(Dataset entries)
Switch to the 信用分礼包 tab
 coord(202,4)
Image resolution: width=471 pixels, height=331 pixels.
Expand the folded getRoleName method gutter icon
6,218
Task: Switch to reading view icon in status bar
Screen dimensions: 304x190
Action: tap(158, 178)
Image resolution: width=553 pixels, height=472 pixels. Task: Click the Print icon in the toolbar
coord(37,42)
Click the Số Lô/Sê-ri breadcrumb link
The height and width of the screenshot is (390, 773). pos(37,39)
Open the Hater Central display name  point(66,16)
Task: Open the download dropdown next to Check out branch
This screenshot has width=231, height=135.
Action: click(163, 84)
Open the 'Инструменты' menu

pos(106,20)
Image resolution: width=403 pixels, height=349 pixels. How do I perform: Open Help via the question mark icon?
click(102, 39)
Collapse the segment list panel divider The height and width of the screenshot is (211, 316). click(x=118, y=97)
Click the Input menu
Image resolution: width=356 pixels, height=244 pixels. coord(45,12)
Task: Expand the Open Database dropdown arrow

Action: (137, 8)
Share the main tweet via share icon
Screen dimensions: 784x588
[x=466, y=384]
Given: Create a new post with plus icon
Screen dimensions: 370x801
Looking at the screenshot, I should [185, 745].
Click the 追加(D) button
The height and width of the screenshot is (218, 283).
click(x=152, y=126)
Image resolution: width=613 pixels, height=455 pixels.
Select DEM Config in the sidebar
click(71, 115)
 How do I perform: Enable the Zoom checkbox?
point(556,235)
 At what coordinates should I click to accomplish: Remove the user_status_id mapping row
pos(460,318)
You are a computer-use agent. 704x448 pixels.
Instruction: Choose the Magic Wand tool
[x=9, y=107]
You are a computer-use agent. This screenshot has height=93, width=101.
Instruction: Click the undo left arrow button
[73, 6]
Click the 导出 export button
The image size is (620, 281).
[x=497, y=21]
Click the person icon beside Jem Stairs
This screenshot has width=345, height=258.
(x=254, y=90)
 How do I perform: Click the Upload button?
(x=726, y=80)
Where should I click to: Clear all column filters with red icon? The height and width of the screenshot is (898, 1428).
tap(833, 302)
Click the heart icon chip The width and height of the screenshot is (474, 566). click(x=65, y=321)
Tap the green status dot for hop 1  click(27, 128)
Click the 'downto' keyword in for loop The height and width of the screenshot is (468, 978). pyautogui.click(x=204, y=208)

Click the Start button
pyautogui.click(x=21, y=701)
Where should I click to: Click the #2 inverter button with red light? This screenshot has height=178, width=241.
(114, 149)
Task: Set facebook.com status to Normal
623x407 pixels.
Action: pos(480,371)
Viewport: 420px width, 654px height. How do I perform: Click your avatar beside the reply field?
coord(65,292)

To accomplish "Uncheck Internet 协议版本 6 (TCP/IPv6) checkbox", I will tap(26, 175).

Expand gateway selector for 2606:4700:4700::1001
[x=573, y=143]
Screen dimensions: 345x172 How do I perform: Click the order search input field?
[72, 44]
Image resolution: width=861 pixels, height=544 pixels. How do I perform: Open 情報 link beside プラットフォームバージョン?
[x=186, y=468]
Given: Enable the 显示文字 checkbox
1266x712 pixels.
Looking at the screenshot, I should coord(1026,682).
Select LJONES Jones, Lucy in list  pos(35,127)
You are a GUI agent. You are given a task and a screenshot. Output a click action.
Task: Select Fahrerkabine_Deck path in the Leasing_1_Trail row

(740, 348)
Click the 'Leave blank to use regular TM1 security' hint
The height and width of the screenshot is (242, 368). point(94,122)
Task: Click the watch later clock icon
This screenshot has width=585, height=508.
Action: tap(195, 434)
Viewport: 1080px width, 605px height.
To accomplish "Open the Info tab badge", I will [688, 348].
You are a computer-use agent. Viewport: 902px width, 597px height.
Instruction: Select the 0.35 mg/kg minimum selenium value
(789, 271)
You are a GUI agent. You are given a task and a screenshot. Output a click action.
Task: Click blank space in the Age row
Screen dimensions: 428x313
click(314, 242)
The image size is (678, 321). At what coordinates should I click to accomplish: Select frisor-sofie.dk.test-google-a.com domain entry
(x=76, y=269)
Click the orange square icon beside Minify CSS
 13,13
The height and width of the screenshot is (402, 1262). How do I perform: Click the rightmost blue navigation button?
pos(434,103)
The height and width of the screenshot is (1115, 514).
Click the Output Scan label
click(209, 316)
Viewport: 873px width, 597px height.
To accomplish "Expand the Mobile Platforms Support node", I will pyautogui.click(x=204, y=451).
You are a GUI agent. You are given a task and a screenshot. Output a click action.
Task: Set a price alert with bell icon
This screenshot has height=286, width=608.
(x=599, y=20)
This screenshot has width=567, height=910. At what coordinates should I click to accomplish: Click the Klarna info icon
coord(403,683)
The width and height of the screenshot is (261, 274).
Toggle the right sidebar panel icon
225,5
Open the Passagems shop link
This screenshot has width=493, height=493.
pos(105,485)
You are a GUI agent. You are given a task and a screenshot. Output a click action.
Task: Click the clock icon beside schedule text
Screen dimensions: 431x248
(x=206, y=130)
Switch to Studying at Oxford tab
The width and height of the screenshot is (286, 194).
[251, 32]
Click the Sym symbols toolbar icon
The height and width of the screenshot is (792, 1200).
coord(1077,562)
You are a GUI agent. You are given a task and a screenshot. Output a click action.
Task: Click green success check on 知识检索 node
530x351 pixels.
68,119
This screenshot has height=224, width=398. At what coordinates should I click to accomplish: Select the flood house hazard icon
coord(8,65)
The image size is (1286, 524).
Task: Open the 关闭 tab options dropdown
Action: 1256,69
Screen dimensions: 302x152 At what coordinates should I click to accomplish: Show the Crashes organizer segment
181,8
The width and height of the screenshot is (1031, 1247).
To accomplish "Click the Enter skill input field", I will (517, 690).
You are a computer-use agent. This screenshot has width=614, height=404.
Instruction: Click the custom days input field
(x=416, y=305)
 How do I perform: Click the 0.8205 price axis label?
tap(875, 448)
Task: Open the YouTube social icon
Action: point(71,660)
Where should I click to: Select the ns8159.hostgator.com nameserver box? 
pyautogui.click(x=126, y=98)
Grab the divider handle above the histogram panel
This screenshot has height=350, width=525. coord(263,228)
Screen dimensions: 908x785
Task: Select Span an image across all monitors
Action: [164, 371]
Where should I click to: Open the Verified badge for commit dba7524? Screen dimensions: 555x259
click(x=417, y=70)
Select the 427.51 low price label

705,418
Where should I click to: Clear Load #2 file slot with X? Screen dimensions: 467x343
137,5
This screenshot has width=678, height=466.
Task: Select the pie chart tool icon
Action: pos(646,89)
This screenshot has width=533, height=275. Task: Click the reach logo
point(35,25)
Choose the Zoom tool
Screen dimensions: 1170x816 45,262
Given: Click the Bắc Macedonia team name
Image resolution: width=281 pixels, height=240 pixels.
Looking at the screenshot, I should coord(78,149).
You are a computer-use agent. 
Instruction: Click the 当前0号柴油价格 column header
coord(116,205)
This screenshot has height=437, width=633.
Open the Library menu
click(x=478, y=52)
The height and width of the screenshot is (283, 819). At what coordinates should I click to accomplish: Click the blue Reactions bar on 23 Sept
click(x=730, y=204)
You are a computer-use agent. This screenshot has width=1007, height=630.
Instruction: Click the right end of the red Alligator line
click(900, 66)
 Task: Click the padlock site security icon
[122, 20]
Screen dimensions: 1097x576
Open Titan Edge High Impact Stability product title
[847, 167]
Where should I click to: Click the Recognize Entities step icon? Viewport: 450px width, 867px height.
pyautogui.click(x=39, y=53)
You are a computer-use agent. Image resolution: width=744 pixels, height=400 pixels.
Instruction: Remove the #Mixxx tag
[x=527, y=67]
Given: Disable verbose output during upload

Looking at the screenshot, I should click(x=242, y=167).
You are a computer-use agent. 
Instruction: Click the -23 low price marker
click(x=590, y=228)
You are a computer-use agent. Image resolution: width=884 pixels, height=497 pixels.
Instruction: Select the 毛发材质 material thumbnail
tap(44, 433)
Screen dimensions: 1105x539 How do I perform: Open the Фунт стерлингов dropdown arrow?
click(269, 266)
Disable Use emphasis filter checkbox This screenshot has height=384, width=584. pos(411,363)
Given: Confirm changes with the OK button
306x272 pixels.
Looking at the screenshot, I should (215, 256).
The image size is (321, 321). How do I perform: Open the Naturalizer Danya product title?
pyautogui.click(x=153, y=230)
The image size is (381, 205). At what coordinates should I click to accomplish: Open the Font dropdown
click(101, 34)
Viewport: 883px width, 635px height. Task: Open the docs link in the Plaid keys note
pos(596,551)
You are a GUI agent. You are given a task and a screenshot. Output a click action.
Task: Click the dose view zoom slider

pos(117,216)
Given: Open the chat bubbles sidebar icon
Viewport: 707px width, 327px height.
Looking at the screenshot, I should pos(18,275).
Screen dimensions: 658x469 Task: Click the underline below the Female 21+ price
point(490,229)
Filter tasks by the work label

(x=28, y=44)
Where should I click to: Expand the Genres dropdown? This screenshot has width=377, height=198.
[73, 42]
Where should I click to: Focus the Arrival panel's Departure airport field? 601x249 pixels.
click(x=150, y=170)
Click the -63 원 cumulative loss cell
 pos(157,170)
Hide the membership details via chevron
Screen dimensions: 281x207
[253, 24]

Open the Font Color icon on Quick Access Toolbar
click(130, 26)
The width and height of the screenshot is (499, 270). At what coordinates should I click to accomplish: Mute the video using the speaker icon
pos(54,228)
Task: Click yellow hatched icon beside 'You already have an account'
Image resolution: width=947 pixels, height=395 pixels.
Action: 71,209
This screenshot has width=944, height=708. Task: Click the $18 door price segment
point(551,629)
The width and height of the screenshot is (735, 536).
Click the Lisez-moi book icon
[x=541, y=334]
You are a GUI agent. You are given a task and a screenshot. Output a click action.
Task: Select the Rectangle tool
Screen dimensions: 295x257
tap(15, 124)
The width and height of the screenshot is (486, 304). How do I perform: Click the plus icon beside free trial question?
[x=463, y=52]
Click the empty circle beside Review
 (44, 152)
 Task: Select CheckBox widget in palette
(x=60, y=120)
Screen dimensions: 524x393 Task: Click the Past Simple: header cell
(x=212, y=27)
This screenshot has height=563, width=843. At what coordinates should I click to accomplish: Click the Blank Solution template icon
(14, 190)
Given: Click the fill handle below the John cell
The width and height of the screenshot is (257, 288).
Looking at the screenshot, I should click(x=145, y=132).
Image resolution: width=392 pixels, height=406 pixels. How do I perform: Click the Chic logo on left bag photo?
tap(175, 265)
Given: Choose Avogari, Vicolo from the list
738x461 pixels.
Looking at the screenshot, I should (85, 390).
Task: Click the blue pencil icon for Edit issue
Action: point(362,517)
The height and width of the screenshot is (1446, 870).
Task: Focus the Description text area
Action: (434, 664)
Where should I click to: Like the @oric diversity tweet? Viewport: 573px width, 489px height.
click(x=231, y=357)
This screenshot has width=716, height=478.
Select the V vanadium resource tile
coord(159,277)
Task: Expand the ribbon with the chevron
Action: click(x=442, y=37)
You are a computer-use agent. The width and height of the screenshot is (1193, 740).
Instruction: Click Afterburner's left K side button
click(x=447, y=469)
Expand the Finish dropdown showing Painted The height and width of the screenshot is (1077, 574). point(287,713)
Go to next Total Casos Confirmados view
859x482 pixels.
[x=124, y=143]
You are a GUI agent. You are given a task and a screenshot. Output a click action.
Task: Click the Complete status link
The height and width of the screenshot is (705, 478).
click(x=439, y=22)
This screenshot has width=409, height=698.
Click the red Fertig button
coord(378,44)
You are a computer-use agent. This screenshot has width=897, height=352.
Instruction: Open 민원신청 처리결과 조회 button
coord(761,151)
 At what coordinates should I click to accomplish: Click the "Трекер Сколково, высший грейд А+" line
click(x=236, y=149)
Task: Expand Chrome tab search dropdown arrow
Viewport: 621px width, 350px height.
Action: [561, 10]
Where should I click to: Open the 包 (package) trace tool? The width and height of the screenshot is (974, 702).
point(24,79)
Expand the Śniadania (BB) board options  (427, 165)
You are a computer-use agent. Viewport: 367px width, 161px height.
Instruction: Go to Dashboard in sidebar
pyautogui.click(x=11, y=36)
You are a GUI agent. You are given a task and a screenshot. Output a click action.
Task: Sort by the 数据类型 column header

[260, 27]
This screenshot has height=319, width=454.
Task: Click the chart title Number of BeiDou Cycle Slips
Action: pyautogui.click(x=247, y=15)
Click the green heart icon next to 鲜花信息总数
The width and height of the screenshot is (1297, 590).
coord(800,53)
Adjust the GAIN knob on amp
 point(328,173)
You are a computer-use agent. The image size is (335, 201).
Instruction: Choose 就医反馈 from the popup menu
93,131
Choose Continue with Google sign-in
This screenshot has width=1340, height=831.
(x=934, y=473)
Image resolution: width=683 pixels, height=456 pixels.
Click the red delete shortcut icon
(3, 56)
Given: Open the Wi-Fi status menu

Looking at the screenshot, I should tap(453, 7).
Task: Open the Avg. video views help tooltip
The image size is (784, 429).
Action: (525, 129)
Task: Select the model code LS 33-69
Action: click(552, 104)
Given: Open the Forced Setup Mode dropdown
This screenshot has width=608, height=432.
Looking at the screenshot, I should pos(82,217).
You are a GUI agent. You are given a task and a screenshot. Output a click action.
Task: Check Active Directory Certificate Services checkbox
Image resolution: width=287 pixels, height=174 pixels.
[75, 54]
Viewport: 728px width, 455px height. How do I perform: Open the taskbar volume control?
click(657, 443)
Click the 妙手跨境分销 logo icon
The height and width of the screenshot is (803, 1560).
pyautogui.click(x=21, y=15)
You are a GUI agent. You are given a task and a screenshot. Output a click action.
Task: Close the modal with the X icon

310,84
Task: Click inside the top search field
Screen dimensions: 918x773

§ Requirement
What is needed is an exact copy of the lines from the one containing "The image size is (784, 429)." to the end of the data; please add nothing else.

§ Answer to this exercise
The image size is (784, 429).
Action: (525, 129)
Task: Select the model code LS 33-69
Action: click(552, 104)
Given: Open the Forced Setup Mode dropdown
This screenshot has width=608, height=432.
Looking at the screenshot, I should pos(82,217).
You are a GUI agent. You are given a task and a screenshot. Output a click action.
Task: Check Active Directory Certificate Services checkbox
Image resolution: width=287 pixels, height=174 pixels.
[75, 54]
Viewport: 728px width, 455px height. How do I perform: Open the taskbar volume control?
click(657, 443)
Click the 妙手跨境分销 logo icon
The height and width of the screenshot is (803, 1560).
pyautogui.click(x=21, y=15)
You are a GUI agent. You are given a task and a screenshot. Output a click action.
Task: Close the modal with the X icon

310,84
Task: Click inside the top search field
Screen dimensions: 918x773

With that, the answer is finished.